2025-10-30

Data Sets

I will be using two data sets during this project, which I got from Kaggle. One will be MLB hitting statistics for players (hitting_data) and the other will be MLB pitching statistics for players (pitching_data). I will be using these data sets to try and find trends based on certain statistics and players positions.

Ggplot Boxplot code:

I wanted to see what the correlation was for batting average based on positions. A boxplot was used to compare each position. Here is the code I used to accomplish this:

hitting_data$Position <- factor(hitting_data$Position,
                       levels = c("P", "C", "1B", "2B", "3B", "SS", 
                                  "LF", "CF", "RF", "DH"))
hitting_data <- hitting_data %>% 
  filter(!is.na(Position))

ggplot(data = hitting_data, aes(x = Position, y = AVG)) +
  geom_boxplot(width = 0.25, outlier.alpha = 0.5) +
  labs(title = "Batting Average Based On Position",
       x = "Position", y = "AVG") + 
  theme(text = element_text(size = 10),
        plot.title = element_text(size = 12, face = "bold"))

Ggplot Boxplot

Besides pitchers, we can see that catchers tend to have to lowest batting averages. This might be the case because of the defensive and physical demands of their position. We see that Designated Hitters have higher averages because they don’t have to play defense, all they have to do is worry about hitting.

Ggplot Scatter Plot

This scatter plot shows us an obvious positive relationship between pitchers ERA and WHIP. This makes sense because WHIP shows how many base runners pitchers allow per inning pitched, so the more runners they allow, the more runs they give up.

3D Scatter Plot

The following is a 3D scatter plot of pitchers strikouts, walks, and home runs allowed.

3D Scatter Plot Analysis

This 3D scatter plot visualizes the relationship between walks(BB), strikeouts(SO), and home runs allowed(HR) for pitchers, with color representing WHIP(walks + hits per inning pitched). A few trends I notice are:

-Pitchers with higher strikeout totals generally allow fewer walks and home runs, indicating stronger command and pitch effectiveness.

-Higher WHIP values are clustered where pitchers allow more walks and home runs, reinforcing that higher WHIP usually correlates with poor run prevention.

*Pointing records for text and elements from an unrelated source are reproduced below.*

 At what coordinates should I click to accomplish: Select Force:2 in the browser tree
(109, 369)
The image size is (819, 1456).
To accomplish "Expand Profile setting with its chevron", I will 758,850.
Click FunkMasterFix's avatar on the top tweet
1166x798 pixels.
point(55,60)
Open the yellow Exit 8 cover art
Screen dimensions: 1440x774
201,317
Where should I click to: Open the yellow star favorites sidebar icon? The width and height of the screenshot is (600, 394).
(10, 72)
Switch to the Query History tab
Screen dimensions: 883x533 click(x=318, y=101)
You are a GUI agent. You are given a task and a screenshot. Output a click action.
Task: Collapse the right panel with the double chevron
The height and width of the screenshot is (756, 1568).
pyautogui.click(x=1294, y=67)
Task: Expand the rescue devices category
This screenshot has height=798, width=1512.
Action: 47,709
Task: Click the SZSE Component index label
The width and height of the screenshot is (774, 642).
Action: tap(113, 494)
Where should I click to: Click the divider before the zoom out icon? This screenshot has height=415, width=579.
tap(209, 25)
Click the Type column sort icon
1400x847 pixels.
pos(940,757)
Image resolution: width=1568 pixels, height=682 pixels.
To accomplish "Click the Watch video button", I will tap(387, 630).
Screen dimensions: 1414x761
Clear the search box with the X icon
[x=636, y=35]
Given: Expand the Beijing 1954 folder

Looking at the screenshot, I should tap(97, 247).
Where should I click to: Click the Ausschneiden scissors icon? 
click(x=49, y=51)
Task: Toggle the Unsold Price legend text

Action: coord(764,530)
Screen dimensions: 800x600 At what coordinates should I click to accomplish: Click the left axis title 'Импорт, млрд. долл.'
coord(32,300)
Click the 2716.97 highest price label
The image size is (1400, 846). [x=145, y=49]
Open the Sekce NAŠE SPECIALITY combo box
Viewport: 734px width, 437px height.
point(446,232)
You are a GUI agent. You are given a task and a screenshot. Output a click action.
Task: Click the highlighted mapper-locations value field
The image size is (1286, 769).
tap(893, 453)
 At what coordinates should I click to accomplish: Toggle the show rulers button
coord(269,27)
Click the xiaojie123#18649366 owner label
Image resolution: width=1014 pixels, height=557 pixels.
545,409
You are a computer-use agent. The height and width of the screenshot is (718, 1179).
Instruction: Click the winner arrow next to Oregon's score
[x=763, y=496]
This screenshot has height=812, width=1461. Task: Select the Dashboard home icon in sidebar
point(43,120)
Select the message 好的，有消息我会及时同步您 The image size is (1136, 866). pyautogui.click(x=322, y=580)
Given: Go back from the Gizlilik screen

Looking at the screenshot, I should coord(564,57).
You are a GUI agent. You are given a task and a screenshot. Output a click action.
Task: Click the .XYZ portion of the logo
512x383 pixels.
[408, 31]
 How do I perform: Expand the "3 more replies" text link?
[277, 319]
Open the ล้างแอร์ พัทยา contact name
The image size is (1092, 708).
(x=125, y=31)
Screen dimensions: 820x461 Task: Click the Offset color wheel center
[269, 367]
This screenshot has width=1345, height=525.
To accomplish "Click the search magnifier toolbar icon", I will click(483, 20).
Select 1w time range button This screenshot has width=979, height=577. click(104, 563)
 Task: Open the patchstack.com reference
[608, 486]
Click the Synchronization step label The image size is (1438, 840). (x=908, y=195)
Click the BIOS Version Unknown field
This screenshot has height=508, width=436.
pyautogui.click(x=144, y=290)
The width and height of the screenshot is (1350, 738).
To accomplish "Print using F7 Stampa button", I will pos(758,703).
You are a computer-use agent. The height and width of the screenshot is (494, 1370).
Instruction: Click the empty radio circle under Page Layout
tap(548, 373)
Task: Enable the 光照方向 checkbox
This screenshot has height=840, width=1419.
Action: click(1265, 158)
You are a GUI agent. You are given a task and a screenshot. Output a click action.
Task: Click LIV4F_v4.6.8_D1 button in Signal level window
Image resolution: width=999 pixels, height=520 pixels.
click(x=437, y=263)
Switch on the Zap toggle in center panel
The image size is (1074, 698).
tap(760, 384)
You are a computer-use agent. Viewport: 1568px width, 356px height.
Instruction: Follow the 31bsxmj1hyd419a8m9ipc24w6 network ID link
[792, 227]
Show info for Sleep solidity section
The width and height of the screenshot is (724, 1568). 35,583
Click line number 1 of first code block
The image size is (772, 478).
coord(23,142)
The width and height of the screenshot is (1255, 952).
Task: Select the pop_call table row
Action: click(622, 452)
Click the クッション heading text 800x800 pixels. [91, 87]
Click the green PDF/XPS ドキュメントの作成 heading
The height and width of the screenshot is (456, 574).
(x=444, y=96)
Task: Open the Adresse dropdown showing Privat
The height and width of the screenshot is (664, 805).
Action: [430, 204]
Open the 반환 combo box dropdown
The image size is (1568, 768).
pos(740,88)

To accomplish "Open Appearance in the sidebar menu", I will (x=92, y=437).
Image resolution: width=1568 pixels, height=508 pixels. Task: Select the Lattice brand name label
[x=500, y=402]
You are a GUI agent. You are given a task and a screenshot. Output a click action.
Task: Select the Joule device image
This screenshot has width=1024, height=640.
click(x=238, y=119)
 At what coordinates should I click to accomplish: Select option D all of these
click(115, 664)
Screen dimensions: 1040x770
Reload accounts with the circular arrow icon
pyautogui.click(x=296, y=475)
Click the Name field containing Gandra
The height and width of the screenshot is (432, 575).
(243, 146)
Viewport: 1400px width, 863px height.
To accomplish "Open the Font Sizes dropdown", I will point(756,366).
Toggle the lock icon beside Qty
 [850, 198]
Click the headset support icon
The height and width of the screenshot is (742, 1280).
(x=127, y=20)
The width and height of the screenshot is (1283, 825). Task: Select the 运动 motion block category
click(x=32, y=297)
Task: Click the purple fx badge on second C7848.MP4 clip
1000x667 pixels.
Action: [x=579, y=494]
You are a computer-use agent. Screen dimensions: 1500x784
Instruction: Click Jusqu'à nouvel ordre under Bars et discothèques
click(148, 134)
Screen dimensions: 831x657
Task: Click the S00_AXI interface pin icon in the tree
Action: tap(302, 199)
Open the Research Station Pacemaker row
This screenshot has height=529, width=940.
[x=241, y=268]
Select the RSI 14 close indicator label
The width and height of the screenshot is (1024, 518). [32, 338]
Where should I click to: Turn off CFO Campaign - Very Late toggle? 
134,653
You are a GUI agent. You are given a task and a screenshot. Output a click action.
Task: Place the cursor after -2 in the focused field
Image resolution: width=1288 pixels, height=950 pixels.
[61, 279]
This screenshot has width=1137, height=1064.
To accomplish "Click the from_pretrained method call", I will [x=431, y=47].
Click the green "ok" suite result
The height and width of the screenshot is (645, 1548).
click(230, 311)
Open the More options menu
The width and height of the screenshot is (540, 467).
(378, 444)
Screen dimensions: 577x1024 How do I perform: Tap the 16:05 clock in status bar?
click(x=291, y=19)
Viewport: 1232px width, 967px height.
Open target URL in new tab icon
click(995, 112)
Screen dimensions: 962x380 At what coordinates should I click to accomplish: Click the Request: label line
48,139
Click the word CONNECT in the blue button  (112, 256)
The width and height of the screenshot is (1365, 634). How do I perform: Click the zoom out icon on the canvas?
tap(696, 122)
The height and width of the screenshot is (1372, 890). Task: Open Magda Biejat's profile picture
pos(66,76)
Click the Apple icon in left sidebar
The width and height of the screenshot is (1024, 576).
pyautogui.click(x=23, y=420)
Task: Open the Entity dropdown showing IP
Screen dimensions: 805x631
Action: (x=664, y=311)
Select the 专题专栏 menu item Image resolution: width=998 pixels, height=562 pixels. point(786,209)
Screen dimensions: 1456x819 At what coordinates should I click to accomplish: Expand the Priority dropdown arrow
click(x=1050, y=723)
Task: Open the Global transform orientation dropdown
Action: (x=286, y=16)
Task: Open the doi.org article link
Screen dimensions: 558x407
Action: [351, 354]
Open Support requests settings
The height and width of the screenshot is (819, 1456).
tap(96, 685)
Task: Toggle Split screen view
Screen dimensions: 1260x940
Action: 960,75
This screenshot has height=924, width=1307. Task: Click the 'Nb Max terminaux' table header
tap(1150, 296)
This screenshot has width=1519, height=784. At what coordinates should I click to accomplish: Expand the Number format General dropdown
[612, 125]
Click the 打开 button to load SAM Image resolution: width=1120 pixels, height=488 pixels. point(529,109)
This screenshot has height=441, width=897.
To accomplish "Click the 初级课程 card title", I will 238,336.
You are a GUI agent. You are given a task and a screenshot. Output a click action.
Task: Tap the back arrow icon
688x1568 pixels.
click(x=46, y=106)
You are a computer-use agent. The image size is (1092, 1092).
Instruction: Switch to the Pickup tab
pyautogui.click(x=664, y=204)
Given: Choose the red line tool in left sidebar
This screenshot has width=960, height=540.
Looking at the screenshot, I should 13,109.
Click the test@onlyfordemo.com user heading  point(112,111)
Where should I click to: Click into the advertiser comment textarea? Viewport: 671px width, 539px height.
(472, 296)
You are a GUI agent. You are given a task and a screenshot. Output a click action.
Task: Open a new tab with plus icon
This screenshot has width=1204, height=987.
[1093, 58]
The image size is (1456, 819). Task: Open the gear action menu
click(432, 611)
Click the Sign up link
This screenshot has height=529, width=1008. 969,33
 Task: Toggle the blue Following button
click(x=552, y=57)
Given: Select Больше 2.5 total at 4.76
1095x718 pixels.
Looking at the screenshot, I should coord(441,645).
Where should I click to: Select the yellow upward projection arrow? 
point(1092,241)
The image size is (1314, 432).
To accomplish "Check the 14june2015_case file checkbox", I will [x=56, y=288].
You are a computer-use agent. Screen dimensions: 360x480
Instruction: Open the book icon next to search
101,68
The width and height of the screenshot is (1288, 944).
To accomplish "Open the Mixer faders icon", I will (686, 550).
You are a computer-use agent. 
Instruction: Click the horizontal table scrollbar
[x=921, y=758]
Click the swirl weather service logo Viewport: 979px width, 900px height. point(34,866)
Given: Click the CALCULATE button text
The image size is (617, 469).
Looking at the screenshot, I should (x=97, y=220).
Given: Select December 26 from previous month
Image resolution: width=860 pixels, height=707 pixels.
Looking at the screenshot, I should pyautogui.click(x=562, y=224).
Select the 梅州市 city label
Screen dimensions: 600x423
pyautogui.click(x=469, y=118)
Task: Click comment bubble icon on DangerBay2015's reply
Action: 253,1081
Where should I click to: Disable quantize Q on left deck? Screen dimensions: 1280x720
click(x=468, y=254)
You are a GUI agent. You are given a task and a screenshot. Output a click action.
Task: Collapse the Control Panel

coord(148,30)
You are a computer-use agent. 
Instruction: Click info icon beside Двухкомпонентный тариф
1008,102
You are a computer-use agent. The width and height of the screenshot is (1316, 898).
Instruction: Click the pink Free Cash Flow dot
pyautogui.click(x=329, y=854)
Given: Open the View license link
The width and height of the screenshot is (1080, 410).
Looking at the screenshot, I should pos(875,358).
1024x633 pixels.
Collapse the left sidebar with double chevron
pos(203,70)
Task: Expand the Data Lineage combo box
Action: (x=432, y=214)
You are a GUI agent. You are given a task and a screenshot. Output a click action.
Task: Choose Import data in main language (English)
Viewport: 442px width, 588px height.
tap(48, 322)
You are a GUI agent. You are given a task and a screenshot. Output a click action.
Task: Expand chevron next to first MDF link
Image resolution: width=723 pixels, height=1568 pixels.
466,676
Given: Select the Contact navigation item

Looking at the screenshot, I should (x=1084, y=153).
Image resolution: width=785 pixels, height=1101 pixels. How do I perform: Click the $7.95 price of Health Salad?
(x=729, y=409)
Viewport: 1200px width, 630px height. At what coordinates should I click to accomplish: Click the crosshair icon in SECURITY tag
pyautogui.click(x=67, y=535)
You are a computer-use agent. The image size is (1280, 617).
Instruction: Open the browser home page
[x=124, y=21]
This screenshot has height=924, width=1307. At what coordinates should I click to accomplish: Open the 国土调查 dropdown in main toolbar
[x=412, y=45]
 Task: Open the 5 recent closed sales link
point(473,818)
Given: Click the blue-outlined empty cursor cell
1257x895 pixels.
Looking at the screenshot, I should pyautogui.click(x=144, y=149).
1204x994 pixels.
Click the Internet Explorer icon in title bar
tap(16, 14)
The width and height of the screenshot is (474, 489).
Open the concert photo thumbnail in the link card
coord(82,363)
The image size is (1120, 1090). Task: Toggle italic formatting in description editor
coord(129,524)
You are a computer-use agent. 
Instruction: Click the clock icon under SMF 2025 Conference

-The majority of pitchers fall near the lower ends if HR and BB, suggesting that while strikeouts vary widely, extreme outliers in home runs or walks are rare.

Plotly Bar Plot

Plotly Pie Charts

I wanted to show the distribution of player positions within major home run clubs (specifically the 300+, 500+, and 600+ home run clubs). To do that I used pie charts that are divided into the different home run clubs I previously mentioned.

Statistical Analysis

## 
##  Welch Two Sample t-test
## 
## data:  corner and middle
## t = 3.1018, df = 1078, p-value = 0.001973
## alternative hypothesis: true difference in means is not equal to 0
## 95 percent confidence interval:
##  0.001540304 0.006844134
## sample estimates:
## mean of x mean of y 
## 0.2654578 0.2612656

This two sample t-test compared the average batting averages of corner infielders(1B and 3B) and middle infielders(2B and SS). The results show a statistically significant difference between the two groups(t = 3.10, p = 0.001973).

–The mean batting average for corner infielders was 0.265, while middle infielders averaged 0.261.

–The 95% confidence interval for the difference in means (0.0015 to 0.0068) does not include zero, supporting that this difference is unlikely due to random chance.

Conclusion

This analysis explored trends in Major League Baseball hitting and pitching performance using multiple visualizations and statistical methods. The batting average by position chart showed clear variation across defensive roles — with pitchers and catchers posting the lowest averages, and corner infielders and designated hitters demonstrating the strongest offensive output.For pitchers, the ERA vs. WHIP regression revealed a strong positive correlation, indicating that as pitchers allow more baserunners (higher WHIP), their earned run averages also rise — a logical connection between control and performance. The 3D plot of BB, SO, and HR further highlighted this relationship, showing that pitchers with high strikeout totals generally limit walks and home runs, aligning with lower WHIP values.Finally, the home run analyses — including total home runs by position and positional breakdowns of the 300+, 500+, and 600+ HR clubs — showed that power hitters are overwhelmingly concentrated in corner positions and the outfield. Defensive positions like shortstop and second base contribute minimally to these milestones, reflecting the specialization of offensive power in baseball. Overall, these results illustrate how player position strongly influences both offensive and pitching performance, underscoring the balance between defensive value and offensive production in constructing a successful baseball team.